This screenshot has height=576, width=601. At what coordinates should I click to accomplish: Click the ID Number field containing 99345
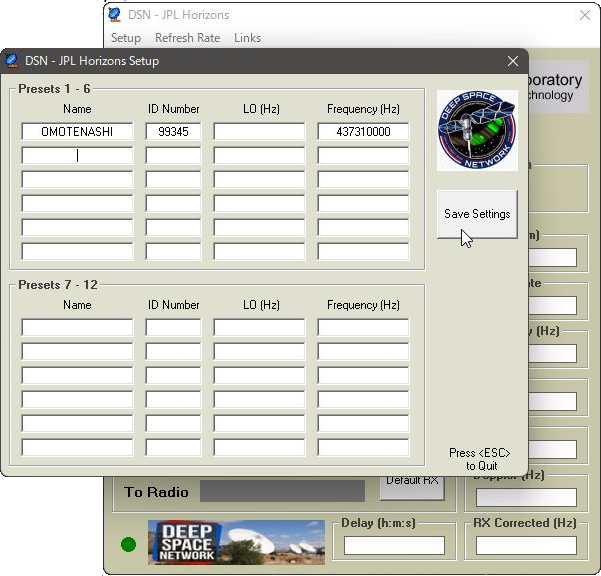click(173, 132)
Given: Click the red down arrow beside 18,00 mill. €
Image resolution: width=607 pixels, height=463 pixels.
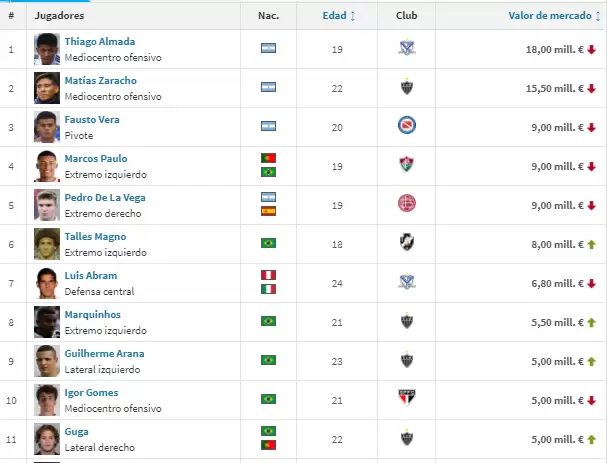Looking at the screenshot, I should point(592,49).
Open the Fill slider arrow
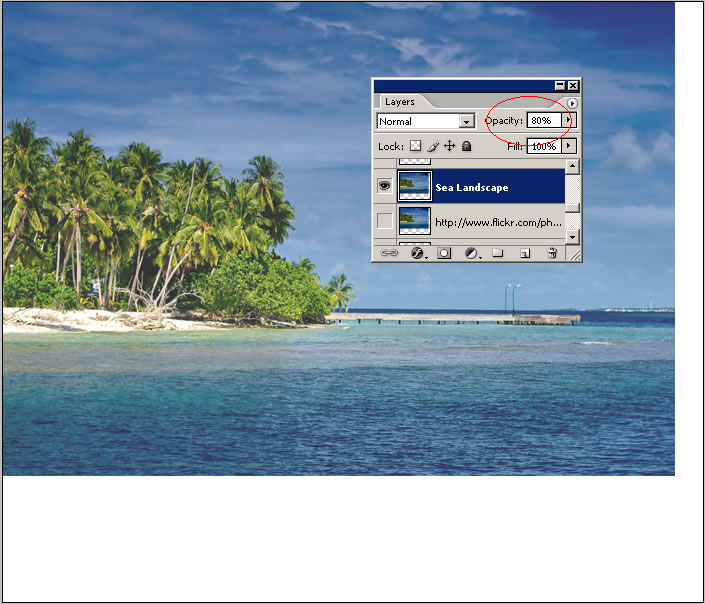705x604 pixels. click(570, 146)
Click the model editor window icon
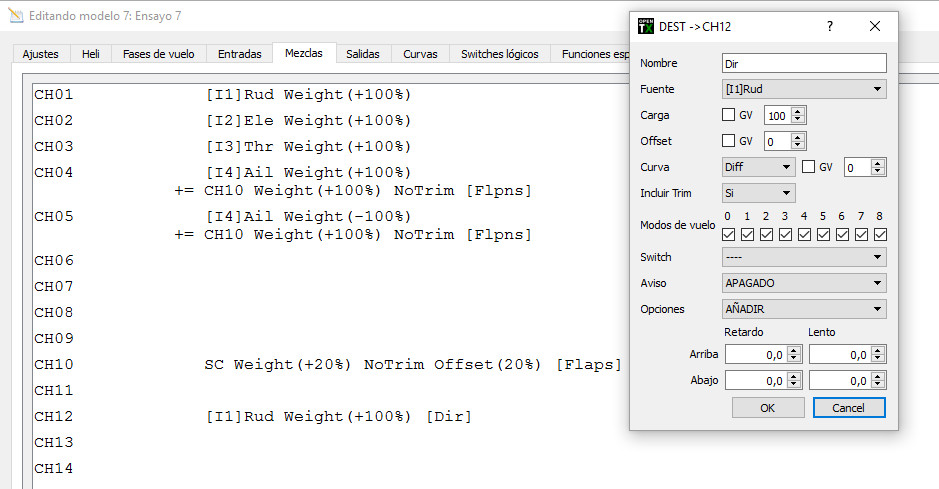This screenshot has height=489, width=939. pyautogui.click(x=15, y=17)
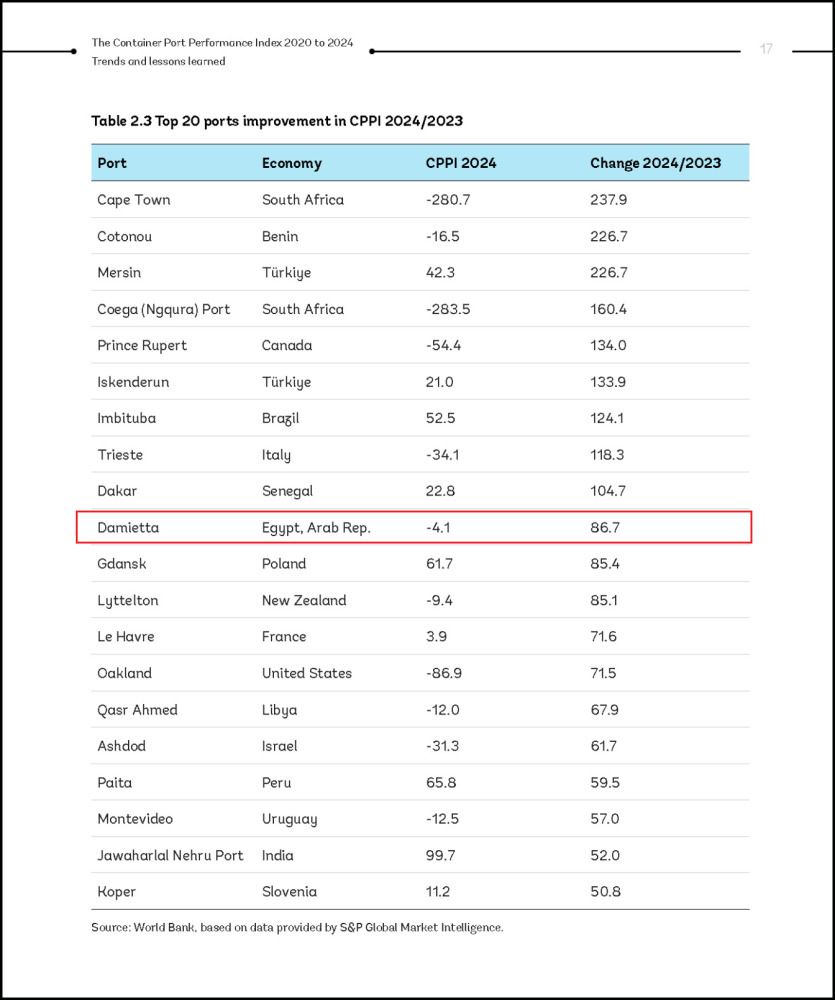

══════

> **What this task involves**
Every line from the one containing "Open the Fill slider arrow" through the last line of the records is to be reproduced exactly, with pictures left out and nothing else given.

> **Solution to this exercise**
Open the Fill slider arrow
705x604 pixels. click(570, 146)
Click the model editor window icon
This screenshot has height=489, width=939. pyautogui.click(x=15, y=17)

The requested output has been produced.